• _Selected text_:
What other ideas that came up do you like?
That's the thing. Women are going to be discouraged from getting into the industry unless we start talking about things like this. I don't believe that the majority of employers consciously discriminate against women. But the boys' club atmosphere tends to take hold on an unconscious level.

So the first step is to start talking about what gaming as a medium is doing wrong and what we would like to see done differently and how. If we keep the discourse going, new blood will be rotated in to change things.
And that's totally fair. I'd personally rather someone more charismatic or intelligent than Anita Sarkeesian did it, at least from what I gather watching her other videos.

But, beggars can't be choosers.

DrVornoff said:
targren said:
And why is that attitude acceptable when "if women don't like jiggle physics, they can play the many, many games that don't have them" is not?

• _Listed records_:
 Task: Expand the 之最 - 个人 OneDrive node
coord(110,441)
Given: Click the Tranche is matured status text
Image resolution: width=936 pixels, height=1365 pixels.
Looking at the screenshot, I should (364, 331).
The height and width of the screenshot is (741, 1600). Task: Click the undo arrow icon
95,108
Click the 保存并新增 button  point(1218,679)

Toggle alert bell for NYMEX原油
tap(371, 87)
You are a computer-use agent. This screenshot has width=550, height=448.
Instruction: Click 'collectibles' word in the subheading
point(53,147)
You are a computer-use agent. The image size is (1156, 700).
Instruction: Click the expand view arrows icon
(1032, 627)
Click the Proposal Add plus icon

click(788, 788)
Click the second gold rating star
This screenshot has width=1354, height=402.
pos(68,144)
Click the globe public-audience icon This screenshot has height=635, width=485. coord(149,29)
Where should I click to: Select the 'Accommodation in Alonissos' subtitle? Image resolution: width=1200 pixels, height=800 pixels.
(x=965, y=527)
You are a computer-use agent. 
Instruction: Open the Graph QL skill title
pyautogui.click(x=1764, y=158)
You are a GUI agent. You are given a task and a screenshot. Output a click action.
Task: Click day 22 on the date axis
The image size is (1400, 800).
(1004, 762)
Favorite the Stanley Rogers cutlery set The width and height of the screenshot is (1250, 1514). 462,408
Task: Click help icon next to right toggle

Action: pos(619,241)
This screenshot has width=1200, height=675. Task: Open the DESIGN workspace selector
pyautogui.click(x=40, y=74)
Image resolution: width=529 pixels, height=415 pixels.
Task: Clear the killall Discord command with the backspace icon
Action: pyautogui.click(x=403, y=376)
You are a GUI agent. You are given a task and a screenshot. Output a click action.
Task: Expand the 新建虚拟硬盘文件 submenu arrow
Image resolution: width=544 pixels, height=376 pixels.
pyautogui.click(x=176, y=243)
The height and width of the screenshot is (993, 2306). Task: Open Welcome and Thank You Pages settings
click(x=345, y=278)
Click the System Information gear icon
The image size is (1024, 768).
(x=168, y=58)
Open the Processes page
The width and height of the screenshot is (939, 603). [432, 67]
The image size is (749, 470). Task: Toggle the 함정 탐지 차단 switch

• _Activity list_:
• 1. Copy word for word the part of the forum discussion about women in the gaming industry that begins at the words "That's the thing." and ends after the words "to change things.".
• 2. Continue the forum discussion about women in the gaming industry from where it stops.

• _Answers for this exercise_:
• 1.
That's the thing. Women are going to be discouraged from getting into the industry unless we start talking about things like this. I don't believe that the majority of employers consciously discriminate against women. But the boys' club atmosphere tends to take hold on an unconscious level.

So the first step is to start talking about what gaming as a medium is doing wrong and what we would like to see done differently and how. If we keep the discourse going, new blood will be rotated in to change things.

• 2.
Women aren't coming from a position of privilege for one thing. For another, the idea that women want to take all the sexiness out of games is patently absurd and anyone using it as an argument needs to be slapped. Since when does the desire for a little bit more variety translate into a ban on a bunch of neckbeards' favorite boner-making machines?
Yeah, they kind of do. If you're playing games, you're probably at least a little privileged.

Paris Hilton? She's one privileged ************. You can't cast the privilege net over whole groups like that, not having to Hunt/Gather is a fucking privilege.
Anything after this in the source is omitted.